Le 19 juin 1921, Le Journal de Pékin publiait en couverture « Une conception chinoise de la Paix future »


Avec cette série nous vous invitons à redécouvrir des articles de presse publiés en Chine il y a cent ans. Il s’agit d’une occasion d’apprécier, sous la plume de journalistes français, l’atmosphère et l’actualité politique d’époque.
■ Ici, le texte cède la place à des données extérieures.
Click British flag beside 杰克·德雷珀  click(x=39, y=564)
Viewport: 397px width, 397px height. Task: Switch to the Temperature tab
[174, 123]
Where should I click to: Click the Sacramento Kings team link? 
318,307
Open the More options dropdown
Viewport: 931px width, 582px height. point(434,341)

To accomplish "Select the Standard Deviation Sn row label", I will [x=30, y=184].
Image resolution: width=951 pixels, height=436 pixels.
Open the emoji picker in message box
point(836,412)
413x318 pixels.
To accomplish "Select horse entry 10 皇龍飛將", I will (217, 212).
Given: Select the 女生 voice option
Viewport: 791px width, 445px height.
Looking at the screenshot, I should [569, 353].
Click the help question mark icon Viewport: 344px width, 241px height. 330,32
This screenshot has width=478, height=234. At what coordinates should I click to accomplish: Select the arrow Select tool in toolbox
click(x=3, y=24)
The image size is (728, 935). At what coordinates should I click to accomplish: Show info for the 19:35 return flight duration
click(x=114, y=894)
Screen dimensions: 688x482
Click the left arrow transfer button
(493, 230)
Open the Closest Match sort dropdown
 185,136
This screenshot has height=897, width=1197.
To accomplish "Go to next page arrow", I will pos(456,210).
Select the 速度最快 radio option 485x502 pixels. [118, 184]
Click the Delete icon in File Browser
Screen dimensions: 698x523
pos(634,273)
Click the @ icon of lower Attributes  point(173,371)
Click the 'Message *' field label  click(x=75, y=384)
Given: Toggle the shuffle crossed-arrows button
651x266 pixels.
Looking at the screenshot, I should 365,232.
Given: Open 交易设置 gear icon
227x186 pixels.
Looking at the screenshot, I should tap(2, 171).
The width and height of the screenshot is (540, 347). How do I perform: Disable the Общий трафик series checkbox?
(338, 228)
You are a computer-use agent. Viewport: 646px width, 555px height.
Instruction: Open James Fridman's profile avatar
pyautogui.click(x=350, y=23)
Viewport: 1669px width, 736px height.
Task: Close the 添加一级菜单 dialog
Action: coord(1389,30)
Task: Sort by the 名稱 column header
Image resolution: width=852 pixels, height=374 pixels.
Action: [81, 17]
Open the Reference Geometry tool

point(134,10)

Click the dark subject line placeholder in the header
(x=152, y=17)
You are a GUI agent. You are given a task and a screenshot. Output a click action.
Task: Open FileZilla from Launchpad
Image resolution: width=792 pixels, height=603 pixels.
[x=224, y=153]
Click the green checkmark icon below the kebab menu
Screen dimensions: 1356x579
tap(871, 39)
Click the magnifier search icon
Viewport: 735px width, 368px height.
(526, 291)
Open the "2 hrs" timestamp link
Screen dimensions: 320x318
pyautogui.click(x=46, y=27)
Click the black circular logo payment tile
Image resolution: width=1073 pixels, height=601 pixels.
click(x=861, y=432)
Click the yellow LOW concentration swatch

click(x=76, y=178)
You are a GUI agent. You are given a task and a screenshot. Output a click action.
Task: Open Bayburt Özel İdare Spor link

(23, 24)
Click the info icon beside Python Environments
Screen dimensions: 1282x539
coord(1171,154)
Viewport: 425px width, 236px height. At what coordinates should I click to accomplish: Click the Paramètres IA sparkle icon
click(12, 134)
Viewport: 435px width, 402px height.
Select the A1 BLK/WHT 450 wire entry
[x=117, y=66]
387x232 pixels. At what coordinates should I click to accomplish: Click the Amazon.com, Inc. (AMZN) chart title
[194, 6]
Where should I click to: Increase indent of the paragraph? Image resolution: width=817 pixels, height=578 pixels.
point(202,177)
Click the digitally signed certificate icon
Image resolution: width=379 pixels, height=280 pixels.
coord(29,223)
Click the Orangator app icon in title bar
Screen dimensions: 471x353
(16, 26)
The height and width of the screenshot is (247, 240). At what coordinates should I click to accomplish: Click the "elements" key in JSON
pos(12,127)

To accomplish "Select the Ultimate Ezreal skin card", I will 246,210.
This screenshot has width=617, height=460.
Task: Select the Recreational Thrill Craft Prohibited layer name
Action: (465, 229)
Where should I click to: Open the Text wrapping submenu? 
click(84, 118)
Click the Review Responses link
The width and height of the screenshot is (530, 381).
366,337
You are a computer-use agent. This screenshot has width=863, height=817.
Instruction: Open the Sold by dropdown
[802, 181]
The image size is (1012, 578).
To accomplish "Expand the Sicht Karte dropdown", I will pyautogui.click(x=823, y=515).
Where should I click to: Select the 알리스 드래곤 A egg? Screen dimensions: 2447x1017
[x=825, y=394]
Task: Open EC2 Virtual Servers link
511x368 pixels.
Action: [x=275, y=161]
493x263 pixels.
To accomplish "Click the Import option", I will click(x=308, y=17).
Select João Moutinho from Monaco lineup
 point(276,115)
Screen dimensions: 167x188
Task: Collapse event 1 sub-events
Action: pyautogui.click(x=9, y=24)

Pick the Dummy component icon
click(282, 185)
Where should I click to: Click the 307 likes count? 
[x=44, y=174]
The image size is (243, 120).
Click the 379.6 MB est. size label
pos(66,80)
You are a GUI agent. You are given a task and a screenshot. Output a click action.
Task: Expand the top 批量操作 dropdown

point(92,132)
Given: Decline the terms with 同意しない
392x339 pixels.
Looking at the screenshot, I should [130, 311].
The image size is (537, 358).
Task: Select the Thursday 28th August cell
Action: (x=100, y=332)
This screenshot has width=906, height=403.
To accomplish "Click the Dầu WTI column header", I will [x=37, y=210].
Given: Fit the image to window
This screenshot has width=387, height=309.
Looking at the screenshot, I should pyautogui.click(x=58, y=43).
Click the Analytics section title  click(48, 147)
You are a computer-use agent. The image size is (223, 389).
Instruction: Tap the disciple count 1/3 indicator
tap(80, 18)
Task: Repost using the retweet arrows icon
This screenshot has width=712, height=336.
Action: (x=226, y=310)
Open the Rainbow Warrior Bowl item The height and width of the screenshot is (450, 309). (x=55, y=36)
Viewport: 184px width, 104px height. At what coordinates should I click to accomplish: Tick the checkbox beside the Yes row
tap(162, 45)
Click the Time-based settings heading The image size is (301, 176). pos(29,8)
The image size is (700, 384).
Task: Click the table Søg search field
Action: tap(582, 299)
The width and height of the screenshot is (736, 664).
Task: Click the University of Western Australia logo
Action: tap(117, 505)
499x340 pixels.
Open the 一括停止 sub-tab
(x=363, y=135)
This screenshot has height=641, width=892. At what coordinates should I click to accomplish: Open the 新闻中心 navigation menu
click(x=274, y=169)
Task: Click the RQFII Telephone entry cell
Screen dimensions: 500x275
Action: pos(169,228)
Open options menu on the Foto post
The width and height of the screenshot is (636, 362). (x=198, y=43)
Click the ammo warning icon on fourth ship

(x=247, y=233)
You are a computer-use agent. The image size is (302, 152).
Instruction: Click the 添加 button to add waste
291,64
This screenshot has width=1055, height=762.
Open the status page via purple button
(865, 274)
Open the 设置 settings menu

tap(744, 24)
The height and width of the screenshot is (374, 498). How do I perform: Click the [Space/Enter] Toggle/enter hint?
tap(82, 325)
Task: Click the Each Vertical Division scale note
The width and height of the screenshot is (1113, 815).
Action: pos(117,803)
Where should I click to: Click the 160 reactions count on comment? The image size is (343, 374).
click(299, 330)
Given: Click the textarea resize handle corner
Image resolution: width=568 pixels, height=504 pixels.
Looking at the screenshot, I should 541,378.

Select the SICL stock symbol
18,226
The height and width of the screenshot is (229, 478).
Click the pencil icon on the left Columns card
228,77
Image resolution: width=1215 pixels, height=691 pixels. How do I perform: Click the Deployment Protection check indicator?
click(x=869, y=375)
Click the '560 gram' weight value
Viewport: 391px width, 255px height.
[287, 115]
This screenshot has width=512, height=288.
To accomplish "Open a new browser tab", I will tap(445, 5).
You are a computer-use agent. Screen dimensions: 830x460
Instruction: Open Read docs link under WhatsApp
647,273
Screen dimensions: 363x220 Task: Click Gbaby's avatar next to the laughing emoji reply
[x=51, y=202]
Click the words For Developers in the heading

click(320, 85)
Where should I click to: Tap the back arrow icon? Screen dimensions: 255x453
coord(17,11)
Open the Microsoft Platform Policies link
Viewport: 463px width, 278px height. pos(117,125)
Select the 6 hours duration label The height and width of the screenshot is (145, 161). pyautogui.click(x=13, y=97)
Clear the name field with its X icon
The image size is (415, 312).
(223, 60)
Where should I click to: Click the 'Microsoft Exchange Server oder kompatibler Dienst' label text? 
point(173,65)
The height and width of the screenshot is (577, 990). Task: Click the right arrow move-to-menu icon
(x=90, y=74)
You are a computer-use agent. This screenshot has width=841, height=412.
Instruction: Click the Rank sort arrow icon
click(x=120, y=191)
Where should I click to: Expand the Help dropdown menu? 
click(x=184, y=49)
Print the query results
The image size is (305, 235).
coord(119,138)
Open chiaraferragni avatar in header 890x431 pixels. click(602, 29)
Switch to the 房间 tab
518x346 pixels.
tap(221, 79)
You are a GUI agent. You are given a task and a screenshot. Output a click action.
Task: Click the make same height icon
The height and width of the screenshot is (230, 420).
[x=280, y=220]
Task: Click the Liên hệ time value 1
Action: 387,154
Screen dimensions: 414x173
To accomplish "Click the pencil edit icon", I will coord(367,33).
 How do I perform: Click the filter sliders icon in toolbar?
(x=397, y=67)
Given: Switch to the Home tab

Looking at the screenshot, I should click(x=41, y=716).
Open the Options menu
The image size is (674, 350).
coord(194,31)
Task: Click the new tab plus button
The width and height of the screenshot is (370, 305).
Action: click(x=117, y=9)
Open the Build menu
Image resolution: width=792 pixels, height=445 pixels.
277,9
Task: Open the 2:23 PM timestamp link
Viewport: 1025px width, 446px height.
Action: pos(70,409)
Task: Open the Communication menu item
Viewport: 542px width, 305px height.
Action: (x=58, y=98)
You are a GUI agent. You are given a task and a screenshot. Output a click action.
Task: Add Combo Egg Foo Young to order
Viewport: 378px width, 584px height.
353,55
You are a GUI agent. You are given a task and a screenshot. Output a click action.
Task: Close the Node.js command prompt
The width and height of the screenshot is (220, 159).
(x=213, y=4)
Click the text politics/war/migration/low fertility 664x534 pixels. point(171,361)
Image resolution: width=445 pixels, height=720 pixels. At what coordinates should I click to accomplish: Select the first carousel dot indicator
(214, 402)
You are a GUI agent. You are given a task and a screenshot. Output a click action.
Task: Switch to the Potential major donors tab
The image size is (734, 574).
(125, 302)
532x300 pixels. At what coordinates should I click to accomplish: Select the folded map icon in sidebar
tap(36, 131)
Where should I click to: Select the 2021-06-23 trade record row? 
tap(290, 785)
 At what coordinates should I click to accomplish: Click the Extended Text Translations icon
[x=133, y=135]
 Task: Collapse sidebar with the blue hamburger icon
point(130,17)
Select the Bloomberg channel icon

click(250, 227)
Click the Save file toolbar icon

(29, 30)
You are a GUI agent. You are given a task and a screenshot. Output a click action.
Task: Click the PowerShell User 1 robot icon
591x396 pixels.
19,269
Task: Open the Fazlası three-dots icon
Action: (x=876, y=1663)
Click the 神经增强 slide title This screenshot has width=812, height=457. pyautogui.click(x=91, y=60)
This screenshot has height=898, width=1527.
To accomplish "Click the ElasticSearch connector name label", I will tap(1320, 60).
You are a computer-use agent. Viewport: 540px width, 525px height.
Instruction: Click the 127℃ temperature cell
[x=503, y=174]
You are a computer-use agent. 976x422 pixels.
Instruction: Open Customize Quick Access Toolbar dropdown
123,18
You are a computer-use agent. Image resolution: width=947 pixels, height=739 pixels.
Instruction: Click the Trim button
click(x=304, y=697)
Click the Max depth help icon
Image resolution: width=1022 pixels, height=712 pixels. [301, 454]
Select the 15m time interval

Aujourd’hui, nous vous proposons la lecture de la Une du Journal de Pékin, en date du 19 juin 1921. L’article fut rédigé par l’écrivain et journaliste français Edmond Haraucourt, président de la Société des gens de lettres, à l’occasion de la visite en France de ZHU Qiqian, pour la remise au Président de la République chinoise XU Shichang par l’université de Paris d’un diplôme de Docteur honoris causa[1].

Créé en 1910, Le Journal de Pékin était dirigé depuis 1918 par le journaliste et éditeur français Albert Nachbaur. Poète, chansonnier mais aussi animateur de la vie locale, Nachbaur était un personnage central de la communauté française de Pékin. Fondateur et maire de la commune libre de Pi Yun Sze, il était l’un des ambassadeurs de la culture française en Chine. Publié quotidiennement en langue française, Le Journal de Pékin apportait à la communauté francophone et à l’élite pékinoise des nouvelles de France, de Chine, et du monde.

La une du 19 juin 1921[2]

Une conception chinoise de la Paix future

« Le président de la République chinoise, Shu-Che Tchang[3], à qui l’université de Paris vient de décerner[4] solennellement le diplôme de Docteur Honoris causâ, est en effet un poète, un philosophe, en même temps qu’un homme d’Etat ; il partage sa vie entre la méditation et l’action ; il a composé des recueil de poésie pure, des ouvrages de critique historique, des traités de sociologie, dont le nombre étonnerait Voltaire, avec lequel il a peut-être quelques ressemblances spirituelles : comme l’ermite de Ferney, qui sans doute n’aurait pas manqué, lui aussi, de se mêler à l’action gouvernementale si son époque l’eût permis, son Excellence Shu Che Tchang se préoccupe du sort de l’humanité future, marche en quête d’idées neuves et ne redoutent point le paradoxe ; mais, à la différence de Voltaire, il répudie le scepticisme, et ses facultés d’analyse ne le détournent point de la foi ni de l’espérance. Traditionaliste […] il croit à la nécessité vitale de ne jamais rompre la chaîne qui rattache les peuples à leur passé, et, malgré les inquiétudes que lui cause la pathologie mentale de l’humanité, il croit à l’avenir meilleur. Tout au moins peut-on dire que les passages de ses écrits, lus en Sorbonne[5], dégagent cette impression d’ensemble. Un d’entre eux, notamment, m’a frappé, et je veux essayer de le résumer ici, car l’idée qu’il présente est assez neuve pour nous autres.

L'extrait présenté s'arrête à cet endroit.